Copy out the listing lines starting with the line that contains "The height and width of the screenshot is (447, 432)." and ending after the line that contains "pos(180,112)", both included. Leave the pictures out of your answer.

Stored data start

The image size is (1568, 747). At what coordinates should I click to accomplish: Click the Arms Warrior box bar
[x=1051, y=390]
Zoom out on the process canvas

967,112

Stored data end
Stored data start

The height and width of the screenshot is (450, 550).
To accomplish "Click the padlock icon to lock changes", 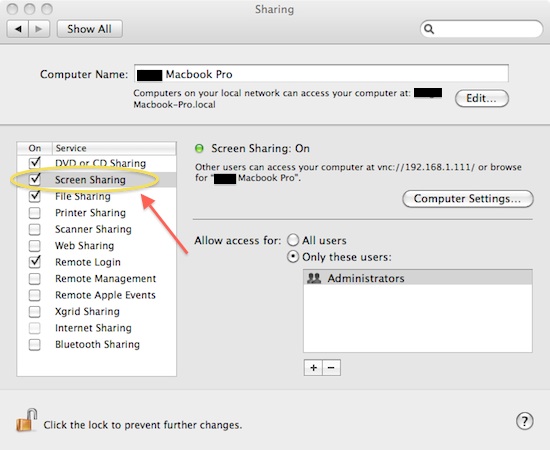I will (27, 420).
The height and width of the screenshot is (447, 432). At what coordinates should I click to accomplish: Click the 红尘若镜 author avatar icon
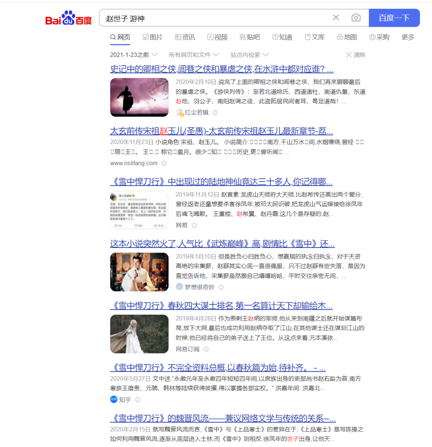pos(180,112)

Stored data end
Stored data start

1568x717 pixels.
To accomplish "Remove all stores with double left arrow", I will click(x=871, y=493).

Stored data end

#### Solution
The height and width of the screenshot is (447, 432). At what coordinates should I click to accomplish: Click the 红尘若镜 author avatar icon
pos(180,112)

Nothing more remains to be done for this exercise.